The subject has spawned a very engrossing debate online. Larison criticizes Rollins here. I was most taken with a commenter’s post, however:
The main feature of fundamentalism, I’d suggest, is exclusion – both in the realm of doctrinal logic and in human relations. The main feature of Jesus’ message is inclusion, both in doctrine and in human relations. Love, in other words. I don’t think reduction of a message to a few essential precepts is, in itself, fundamentalism. Obviously Jesus himself reduced the entire message of the Judaic tradition to a few precepts, such as “God is love”. The question is whether these precepts are treated as exclusive and hostile to the rest of the tradition, and intolerant of other traditions,, or inclusive and openly disposed towards the rest of the tradition, and tolerantly disposed towards other traditions… In other words, there are forms of religious fundamentalism which are indistinguishable from narcissism.
I don’t think opposing fundamentalism requires that orthodoxy itself vanish. What it requires is that small space between orthodoxy and doubt that allows faith to breathe. When all such space is extinguished, when faith is about submission to an external authority tout court, when conscience is abolished or redefined as obedience, then we have exaggerated what we can claim to know about God. This is as much an attitude as anything else.

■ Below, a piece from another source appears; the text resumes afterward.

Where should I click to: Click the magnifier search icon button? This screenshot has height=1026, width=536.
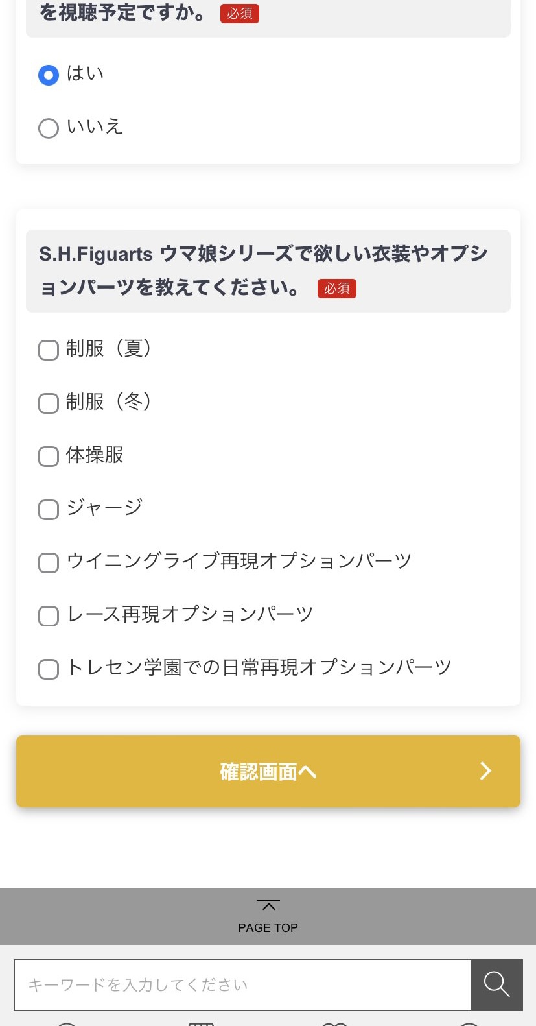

Another way of looking at this is to see fundamentalism as a version of faith rooted in fear – of error, of choice, of doubt, of mystery. And yet Jesus’ constant instruction was not to be afraid. I see in Benedict’s cramped attempt to control all discourse within the church a function of fear. It does not sum up all that Benedict is and means – he has brought many good impulses to the fore as well. But in the end, he is of that scared generation – the generation of 1968. The Church is as much a captive of those debates and experiences as our political culture is.